Portugal é um país com excelentes condições para a criação de nichos e de clusters. É um excelente país para que as start-ups possam iniciar e desenvolver o seu processo de crescimento. Acredito, no entanto, que falta dinamização para que, internacionalmente, o trabalho efetuado por estas equipas/empresas seja reconhecido e potencie o desenvolvimento de negócios internacionais pois só assim é possível ter um crescimento efetivo.

O top 5 dos países mais representados é muito idêntico ao de 2014, incluindo a França, o Reino Unido, a Noruega, a Holanda e a Suécia. O que é que Portugal tem a aprender com estes mercados?
São mercados globais ou então que têm uma dinamização interna bastante grande.
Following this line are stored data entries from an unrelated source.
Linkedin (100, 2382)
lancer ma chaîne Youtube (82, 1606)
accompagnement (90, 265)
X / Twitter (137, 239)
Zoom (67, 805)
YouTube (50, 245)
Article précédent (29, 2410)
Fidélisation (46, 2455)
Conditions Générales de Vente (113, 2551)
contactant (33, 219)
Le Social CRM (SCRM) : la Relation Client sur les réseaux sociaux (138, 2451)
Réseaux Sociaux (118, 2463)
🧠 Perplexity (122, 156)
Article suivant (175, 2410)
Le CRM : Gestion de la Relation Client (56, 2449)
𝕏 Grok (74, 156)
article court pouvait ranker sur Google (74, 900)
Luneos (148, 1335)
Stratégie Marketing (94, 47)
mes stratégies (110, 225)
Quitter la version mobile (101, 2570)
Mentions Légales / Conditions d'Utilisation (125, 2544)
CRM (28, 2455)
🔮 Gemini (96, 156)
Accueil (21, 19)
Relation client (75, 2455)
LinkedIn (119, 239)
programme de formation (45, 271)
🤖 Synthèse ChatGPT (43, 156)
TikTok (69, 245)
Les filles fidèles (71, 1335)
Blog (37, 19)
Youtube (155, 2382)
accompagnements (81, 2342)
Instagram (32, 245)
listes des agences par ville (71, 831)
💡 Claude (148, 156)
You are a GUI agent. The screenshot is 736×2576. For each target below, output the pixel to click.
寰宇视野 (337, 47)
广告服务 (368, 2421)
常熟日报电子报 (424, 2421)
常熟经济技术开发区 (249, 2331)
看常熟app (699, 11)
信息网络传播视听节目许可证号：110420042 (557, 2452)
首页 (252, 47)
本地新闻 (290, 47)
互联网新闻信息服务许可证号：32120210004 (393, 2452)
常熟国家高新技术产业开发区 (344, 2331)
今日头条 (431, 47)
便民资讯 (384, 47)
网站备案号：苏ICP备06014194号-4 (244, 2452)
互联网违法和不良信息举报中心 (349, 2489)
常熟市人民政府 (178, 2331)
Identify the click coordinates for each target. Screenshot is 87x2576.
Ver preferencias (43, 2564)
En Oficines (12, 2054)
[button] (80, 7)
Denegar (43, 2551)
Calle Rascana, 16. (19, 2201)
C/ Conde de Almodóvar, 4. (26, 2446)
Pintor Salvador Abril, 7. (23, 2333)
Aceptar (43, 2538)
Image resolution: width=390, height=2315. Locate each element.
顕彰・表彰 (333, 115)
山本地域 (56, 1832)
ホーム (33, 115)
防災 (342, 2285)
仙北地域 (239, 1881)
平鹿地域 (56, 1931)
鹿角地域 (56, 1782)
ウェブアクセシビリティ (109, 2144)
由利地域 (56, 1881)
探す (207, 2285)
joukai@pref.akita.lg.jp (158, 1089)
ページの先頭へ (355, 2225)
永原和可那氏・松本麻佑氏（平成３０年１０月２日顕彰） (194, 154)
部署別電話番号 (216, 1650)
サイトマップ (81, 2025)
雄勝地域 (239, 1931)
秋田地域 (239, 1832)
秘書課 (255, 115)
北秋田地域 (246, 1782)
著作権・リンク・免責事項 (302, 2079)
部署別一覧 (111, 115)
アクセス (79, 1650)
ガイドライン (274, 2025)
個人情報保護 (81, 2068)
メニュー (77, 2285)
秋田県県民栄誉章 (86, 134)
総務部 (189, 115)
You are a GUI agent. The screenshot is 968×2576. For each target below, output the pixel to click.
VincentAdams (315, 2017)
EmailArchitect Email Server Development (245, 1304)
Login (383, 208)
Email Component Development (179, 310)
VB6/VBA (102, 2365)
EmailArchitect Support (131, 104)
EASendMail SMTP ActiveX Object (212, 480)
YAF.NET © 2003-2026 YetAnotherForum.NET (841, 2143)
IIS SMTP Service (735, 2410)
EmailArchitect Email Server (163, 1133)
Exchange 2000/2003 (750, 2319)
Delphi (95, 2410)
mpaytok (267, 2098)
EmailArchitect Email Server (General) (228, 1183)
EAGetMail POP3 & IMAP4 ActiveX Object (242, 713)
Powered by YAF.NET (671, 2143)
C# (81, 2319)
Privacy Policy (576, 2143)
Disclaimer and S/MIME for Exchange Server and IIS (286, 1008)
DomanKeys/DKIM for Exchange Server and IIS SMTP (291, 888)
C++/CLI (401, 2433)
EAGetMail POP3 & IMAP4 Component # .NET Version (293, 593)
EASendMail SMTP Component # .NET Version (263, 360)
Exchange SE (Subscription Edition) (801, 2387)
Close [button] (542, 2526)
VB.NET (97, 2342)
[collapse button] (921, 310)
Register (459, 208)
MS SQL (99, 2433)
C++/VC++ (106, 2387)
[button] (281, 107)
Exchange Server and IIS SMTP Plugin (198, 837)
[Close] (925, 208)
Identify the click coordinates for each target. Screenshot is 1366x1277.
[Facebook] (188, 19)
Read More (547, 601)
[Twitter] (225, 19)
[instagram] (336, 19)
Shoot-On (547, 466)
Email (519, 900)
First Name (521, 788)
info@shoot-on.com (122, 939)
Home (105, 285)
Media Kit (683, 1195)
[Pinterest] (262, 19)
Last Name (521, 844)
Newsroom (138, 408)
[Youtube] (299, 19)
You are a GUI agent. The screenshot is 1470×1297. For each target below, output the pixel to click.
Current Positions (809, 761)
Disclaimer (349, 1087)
São mercados que dão grande foco ao que é feito internamente e focados na expansão internacional desses agentes. Portugal é um mercado interno bastante mais pequeno e que ainda não tem implementada a cultura (salvo raras exceções) de criar dinamismo internacional.

Competir através da inovação num mercado tão competitivo e dinâmico não é fácil. Para o futuro da CMAS, que desafios acredita que terão de enfrentar para que continuem a fazer parte deste ranking e, mais do que isso, para que continuem a responder às necessidades dos seus parceiros?
Dinamizar e inovar para que os nossos parceiros atuais ou futuros (que mais do que clientes, consideramos parceiros) possam continuar a acreditar em nós e na nossa qualidade. Acreditar que podemos desta forma continuar a aumentar o nosso volume de negócios, continuar a potenciar crescimento e procurar aumentar o nosso leque de competências.